Bill is married to Anne DesRosier, a member of a highly gifted early Browning family that has stayed pretty much on the reservation and has not held itself aloof but always been part of the life there.  Anne is completing a master’s degree in environment and history in Missoula. Mary DesRosier, MD, her sister, serves Heart Butte but sometimes lives in Valier.  The DesRosiers came about the same time as the Scrivers and the DeVoe Swanks, who started with a gas station in Browning and generations later have become a regional construction empire.  At first glance Bill seems like an immigrant from back east, but part of his reason for coming here was local, just over the Canadian border.

These are among his ancestors:  “Charles Alexander Magrath conducted foundation surveys of the Northwest Territories from 1878 until 1885. He joined Sir Alexander Tilloch Galt and Elliott Torrance Galt in their western industrial enterprises as a surveyor, later becoming Elliott's assistant and Land Commissioner of the North Western Coal and Navigation Company.  He was also the first mayor of Lethbridge, Alberta, which has a major street Mayor Magrath Drive named after him.”   “Magrath has been called "The Father of Irrigation in Southern Alberta. (Magrath and Galt compare to the Conrads or Paris Gibson on this side of the border.)  
Engineering is one thing: practical considerations of materials and design that consider cost, durability, maintenance and so on.  Architecture responds to that, but is also a work of inspiration, aesthetics, and the human elements.  The clearest element of this is Grant’s inclusion of scissor-beams to keep the addition from just being a box, but rather relating to the existing cathedral ceiling and central fireplace.  The more the architect is included, motivated, and insightful, the better the results.

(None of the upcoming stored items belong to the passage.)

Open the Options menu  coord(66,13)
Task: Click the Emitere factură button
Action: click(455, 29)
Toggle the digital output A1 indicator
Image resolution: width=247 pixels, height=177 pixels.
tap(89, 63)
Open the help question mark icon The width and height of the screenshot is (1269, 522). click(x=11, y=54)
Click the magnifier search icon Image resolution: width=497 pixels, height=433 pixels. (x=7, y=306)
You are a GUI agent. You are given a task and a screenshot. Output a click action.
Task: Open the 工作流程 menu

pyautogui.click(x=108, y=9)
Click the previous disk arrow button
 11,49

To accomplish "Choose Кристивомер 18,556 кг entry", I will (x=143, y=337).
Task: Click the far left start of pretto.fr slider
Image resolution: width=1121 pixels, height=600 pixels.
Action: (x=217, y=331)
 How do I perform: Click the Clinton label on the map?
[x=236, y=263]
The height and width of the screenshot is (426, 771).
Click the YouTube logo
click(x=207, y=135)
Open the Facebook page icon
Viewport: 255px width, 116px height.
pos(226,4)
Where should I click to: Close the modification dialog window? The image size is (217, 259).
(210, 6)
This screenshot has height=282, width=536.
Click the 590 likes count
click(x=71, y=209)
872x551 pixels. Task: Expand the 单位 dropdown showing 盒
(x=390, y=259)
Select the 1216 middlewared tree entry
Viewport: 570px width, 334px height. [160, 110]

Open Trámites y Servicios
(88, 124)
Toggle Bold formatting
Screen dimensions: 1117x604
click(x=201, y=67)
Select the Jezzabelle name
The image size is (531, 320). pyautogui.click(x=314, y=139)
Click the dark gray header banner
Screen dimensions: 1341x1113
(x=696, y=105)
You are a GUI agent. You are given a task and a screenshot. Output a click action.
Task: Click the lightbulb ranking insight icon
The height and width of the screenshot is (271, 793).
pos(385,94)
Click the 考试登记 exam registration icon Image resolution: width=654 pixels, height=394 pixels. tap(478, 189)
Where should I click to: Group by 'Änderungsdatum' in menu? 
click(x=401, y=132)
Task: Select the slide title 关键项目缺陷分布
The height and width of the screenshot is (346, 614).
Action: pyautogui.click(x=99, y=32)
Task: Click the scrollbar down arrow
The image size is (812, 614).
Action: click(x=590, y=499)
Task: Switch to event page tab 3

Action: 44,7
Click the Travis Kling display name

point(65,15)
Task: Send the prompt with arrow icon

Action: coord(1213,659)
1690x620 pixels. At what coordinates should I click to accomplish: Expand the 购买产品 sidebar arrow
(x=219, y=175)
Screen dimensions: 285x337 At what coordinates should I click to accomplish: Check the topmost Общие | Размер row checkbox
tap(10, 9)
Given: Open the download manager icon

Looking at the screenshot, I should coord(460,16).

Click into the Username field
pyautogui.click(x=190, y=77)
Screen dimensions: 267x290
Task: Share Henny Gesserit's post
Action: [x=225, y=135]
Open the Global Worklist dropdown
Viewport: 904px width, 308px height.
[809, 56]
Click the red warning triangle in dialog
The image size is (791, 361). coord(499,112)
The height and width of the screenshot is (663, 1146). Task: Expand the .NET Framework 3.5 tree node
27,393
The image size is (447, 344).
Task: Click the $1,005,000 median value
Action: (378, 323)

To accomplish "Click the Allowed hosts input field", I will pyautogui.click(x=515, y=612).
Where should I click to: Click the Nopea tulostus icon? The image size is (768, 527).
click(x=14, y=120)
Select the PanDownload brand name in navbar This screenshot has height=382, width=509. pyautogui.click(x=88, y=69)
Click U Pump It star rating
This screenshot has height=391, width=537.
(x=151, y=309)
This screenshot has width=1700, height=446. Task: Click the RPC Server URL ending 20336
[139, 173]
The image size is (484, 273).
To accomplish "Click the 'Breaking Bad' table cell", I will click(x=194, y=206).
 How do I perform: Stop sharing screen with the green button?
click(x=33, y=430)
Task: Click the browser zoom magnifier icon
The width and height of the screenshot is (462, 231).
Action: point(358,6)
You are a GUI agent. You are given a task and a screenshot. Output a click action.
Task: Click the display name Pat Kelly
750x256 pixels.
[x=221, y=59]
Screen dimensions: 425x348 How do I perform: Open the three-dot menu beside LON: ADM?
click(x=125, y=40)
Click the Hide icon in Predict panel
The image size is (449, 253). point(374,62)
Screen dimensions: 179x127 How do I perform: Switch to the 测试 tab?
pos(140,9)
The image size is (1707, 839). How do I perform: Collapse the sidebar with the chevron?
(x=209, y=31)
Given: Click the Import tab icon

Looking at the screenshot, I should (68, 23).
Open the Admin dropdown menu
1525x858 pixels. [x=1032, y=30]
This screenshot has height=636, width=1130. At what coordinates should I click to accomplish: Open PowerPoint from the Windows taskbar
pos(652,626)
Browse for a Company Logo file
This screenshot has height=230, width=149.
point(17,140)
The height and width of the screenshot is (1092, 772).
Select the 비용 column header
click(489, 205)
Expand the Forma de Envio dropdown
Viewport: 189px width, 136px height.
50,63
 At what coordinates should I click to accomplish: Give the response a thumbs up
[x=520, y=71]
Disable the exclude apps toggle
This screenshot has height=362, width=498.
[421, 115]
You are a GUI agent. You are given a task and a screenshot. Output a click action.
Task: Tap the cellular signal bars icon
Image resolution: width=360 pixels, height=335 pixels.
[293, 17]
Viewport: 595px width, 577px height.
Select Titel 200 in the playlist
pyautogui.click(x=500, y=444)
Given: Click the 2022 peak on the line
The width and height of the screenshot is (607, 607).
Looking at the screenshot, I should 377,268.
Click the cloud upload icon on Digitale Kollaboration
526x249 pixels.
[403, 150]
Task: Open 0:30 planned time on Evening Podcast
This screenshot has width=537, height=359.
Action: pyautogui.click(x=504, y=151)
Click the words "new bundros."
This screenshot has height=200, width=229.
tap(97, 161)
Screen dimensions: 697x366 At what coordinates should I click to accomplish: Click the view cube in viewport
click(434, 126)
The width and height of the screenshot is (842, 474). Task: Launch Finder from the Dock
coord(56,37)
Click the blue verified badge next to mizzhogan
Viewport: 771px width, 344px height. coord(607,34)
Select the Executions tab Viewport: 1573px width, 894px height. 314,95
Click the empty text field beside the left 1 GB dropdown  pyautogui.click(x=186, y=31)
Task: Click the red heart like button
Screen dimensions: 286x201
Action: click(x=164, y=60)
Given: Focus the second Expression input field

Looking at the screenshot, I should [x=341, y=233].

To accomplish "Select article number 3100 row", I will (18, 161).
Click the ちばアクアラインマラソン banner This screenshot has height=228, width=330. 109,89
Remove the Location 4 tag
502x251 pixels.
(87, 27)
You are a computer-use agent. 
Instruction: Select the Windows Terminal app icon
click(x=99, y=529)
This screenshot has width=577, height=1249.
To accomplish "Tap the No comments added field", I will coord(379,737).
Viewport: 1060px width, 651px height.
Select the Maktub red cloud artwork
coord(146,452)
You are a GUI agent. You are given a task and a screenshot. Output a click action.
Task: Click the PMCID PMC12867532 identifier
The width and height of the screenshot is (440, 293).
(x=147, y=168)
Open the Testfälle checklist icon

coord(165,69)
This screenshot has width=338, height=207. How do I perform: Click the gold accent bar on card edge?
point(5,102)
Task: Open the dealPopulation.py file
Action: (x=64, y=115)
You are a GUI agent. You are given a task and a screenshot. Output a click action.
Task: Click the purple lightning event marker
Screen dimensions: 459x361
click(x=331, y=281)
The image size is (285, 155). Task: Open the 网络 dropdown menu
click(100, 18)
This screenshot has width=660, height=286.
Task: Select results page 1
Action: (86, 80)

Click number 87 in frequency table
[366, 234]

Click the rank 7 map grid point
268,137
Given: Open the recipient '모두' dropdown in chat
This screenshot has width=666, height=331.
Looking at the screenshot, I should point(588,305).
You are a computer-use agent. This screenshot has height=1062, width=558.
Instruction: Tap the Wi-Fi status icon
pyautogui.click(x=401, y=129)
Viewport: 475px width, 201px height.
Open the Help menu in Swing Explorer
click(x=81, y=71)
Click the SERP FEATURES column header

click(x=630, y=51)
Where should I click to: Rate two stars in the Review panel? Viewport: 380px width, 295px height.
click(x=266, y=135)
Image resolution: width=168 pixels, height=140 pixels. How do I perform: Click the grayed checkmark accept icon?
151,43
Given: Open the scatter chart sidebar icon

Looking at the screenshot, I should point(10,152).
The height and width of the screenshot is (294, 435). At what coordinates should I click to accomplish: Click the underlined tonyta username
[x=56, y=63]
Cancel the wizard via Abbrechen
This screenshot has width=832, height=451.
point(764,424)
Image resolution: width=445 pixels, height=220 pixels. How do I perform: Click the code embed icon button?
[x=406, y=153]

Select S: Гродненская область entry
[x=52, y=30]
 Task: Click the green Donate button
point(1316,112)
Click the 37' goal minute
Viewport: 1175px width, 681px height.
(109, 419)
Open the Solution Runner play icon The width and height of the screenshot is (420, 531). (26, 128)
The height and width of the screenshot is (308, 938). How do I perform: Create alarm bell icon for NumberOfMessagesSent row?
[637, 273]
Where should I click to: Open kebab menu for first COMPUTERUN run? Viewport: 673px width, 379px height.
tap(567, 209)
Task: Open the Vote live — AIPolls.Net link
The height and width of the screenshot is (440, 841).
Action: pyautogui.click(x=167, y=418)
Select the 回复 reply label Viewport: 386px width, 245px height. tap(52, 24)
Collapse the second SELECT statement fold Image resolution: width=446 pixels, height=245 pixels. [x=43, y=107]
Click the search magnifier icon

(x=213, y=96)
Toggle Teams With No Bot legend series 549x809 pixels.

Snowfalls can come in any month of the year.
  
One early thought was the need for more shelving.  Then there was a concern about an ADA computer station and an ADA restroom -- even an ADA entry!  Not a lot of people arrive in wheelchairs, but we are an aging population.  Again, people wished for a meeting room or a place to be separated from hub-bub.  A key consideration was relocating the service desk/office so that the librarian could constantly scan the whole space.  There are laptops that can be taken to quiet corners.  All the furniture is constantly moving.  Crafts and food projects need collapsible tables.  Daylight, heat, and cold are key considerations.  What seemed at first to be practical, like a concrete floor that was mess-tolerant, later was realized to be impractical on Valier soil, which constantly moves, expanding and contracting so that it cracks all slabs enough for ants to find their way in.  Bill’s many years of local experience with materials and work crews makes him a major resource, quite aside from design.

Eave mobiles made from beads and forks.

The key aspect is still the library’s function as a hub.  Cathy told me that the kids have become so attached to the place that twice now children have made their way to it as a place of safety.  One was a child accidentally locked out who came for help, and another was a child who misunderstood the family agenda and got left behind.  It was after hours but under the overhang of the front door he waited patiently on the bench until his folks spotted him from the highway.  Everyone understands that a bank is a regional service.  Not all of us grasp that a library is a kind of bank that stores a wealth of knowledge, ideas, inspiration, and relationships almost like family, including the famous characters in books.